:: 任务要求 ::
重写下列全部记录，将其中的“Where should I click to”一律替换为“Where do I click to”，其余内容保持不变。

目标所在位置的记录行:
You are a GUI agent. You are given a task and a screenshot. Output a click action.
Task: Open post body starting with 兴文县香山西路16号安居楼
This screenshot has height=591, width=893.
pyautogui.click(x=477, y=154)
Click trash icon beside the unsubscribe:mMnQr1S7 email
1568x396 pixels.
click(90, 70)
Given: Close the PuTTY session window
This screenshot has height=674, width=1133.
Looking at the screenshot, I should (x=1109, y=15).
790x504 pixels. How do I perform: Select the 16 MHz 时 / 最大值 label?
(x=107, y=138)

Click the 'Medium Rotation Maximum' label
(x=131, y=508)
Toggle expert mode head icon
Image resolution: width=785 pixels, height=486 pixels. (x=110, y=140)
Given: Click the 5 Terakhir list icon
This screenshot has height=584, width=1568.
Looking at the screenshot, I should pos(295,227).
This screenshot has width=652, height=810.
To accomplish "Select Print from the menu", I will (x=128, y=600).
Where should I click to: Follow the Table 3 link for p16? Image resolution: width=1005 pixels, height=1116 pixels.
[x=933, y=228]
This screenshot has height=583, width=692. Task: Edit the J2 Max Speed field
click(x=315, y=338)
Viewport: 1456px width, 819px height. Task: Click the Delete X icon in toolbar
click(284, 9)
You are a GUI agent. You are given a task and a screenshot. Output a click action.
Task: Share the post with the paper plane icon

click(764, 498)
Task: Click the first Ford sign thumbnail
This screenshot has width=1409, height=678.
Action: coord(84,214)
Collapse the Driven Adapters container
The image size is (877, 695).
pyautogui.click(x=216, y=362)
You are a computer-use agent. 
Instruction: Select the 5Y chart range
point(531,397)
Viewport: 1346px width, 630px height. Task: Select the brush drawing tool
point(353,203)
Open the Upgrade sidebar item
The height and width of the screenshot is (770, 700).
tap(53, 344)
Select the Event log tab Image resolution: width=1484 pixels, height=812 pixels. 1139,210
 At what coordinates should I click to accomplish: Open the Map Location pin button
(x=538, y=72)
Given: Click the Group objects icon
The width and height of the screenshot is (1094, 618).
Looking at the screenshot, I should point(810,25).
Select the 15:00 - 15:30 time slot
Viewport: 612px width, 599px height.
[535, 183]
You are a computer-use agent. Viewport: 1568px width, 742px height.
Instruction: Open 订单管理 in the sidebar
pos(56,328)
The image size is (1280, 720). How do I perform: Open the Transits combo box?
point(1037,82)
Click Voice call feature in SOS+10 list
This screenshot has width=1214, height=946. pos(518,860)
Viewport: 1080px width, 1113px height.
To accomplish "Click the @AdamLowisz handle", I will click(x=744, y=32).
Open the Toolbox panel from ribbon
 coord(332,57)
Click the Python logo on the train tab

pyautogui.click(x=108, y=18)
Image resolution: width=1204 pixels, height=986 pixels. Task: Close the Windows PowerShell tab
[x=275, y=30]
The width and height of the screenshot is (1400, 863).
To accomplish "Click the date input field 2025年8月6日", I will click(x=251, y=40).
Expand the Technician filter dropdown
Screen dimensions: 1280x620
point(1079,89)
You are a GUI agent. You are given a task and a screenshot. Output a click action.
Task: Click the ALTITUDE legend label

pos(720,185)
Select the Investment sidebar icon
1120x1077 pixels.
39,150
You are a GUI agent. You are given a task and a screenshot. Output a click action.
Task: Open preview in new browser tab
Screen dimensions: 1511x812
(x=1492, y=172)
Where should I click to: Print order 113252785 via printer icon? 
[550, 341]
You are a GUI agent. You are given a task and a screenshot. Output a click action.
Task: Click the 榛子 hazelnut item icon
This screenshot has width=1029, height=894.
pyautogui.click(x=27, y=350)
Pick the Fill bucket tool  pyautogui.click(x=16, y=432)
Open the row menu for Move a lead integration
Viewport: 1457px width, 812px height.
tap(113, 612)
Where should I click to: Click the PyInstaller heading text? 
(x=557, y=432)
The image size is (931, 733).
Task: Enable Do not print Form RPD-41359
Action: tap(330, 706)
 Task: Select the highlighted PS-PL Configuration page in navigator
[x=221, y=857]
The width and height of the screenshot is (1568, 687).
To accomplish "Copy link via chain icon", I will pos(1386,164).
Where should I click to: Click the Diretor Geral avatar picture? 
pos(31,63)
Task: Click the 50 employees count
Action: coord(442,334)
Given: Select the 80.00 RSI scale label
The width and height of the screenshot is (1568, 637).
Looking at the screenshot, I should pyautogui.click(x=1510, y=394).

:: 书面解答 ::
You are a GUI agent. You are given a task and a screenshot. Output a click action.
Task: Open post body starting with 兴文县香山西路16号安居楼
This screenshot has height=591, width=893.
pyautogui.click(x=477, y=154)
Click trash icon beside the unsubscribe:mMnQr1S7 email
1568x396 pixels.
click(90, 70)
Given: Close the PuTTY session window
This screenshot has height=674, width=1133.
Looking at the screenshot, I should (x=1109, y=15).
790x504 pixels. How do I perform: Select the 16 MHz 时 / 最大值 label?
(x=107, y=138)

Click the 'Medium Rotation Maximum' label
(x=131, y=508)
Toggle expert mode head icon
Image resolution: width=785 pixels, height=486 pixels. (x=110, y=140)
Given: Click the 5 Terakhir list icon
This screenshot has height=584, width=1568.
Looking at the screenshot, I should pos(295,227).
This screenshot has width=652, height=810.
To accomplish "Select Print from the menu", I will (x=128, y=600).
Where do I click to: Follow the Table 3 link for p16? Image resolution: width=1005 pixels, height=1116 pixels.
[x=933, y=228]
This screenshot has height=583, width=692. Task: Edit the J2 Max Speed field
click(x=315, y=338)
Viewport: 1456px width, 819px height. Task: Click the Delete X icon in toolbar
click(284, 9)
You are a GUI agent. You are given a task and a screenshot. Output a click action.
Task: Share the post with the paper plane icon

click(764, 498)
Task: Click the first Ford sign thumbnail
This screenshot has width=1409, height=678.
Action: coord(84,214)
Collapse the Driven Adapters container
The image size is (877, 695).
pyautogui.click(x=216, y=362)
You are a computer-use agent. 
Instruction: Select the 5Y chart range
point(531,397)
Viewport: 1346px width, 630px height. Task: Select the brush drawing tool
point(353,203)
Open the Upgrade sidebar item
The height and width of the screenshot is (770, 700).
tap(53, 344)
Select the Event log tab Image resolution: width=1484 pixels, height=812 pixels. 1139,210
 At what coordinates should I click to accomplish: Open the Map Location pin button
(x=538, y=72)
Given: Click the Group objects icon
The width and height of the screenshot is (1094, 618).
Looking at the screenshot, I should point(810,25).
Select the 15:00 - 15:30 time slot
Viewport: 612px width, 599px height.
[535, 183]
You are a computer-use agent. Viewport: 1568px width, 742px height.
Instruction: Open 订单管理 in the sidebar
pos(56,328)
The image size is (1280, 720). How do I perform: Open the Transits combo box?
point(1037,82)
Click Voice call feature in SOS+10 list
This screenshot has width=1214, height=946. pos(518,860)
Viewport: 1080px width, 1113px height.
To accomplish "Click the @AdamLowisz handle", I will click(x=744, y=32).
Open the Toolbox panel from ribbon
 coord(332,57)
Click the Python logo on the train tab

pyautogui.click(x=108, y=18)
Image resolution: width=1204 pixels, height=986 pixels. Task: Close the Windows PowerShell tab
[x=275, y=30]
The width and height of the screenshot is (1400, 863).
To accomplish "Click the date input field 2025年8月6日", I will click(x=251, y=40).
Expand the Technician filter dropdown
Screen dimensions: 1280x620
point(1079,89)
You are a GUI agent. You are given a task and a screenshot. Output a click action.
Task: Click the ALTITUDE legend label

pos(720,185)
Select the Investment sidebar icon
1120x1077 pixels.
39,150
You are a GUI agent. You are given a task and a screenshot. Output a click action.
Task: Open preview in new browser tab
Screen dimensions: 1511x812
(x=1492, y=172)
Where do I click to: Print order 113252785 via printer icon? 
[550, 341]
You are a GUI agent. You are given a task and a screenshot. Output a click action.
Task: Click the 榛子 hazelnut item icon
This screenshot has width=1029, height=894.
pyautogui.click(x=27, y=350)
Pick the Fill bucket tool  pyautogui.click(x=16, y=432)
Open the row menu for Move a lead integration
Viewport: 1457px width, 812px height.
tap(113, 612)
Where do I click to: Click the PyInstaller heading text? 
(x=557, y=432)
The image size is (931, 733).
Task: Enable Do not print Form RPD-41359
Action: tap(330, 706)
 Task: Select the highlighted PS-PL Configuration page in navigator
[x=221, y=857]
The width and height of the screenshot is (1568, 687).
To accomplish "Copy link via chain icon", I will pos(1386,164).
Where do I click to: Click the Diretor Geral avatar picture? 
pos(31,63)
Task: Click the 50 employees count
Action: coord(442,334)
Given: Select the 80.00 RSI scale label
The width and height of the screenshot is (1568, 637).
Looking at the screenshot, I should pyautogui.click(x=1510, y=394).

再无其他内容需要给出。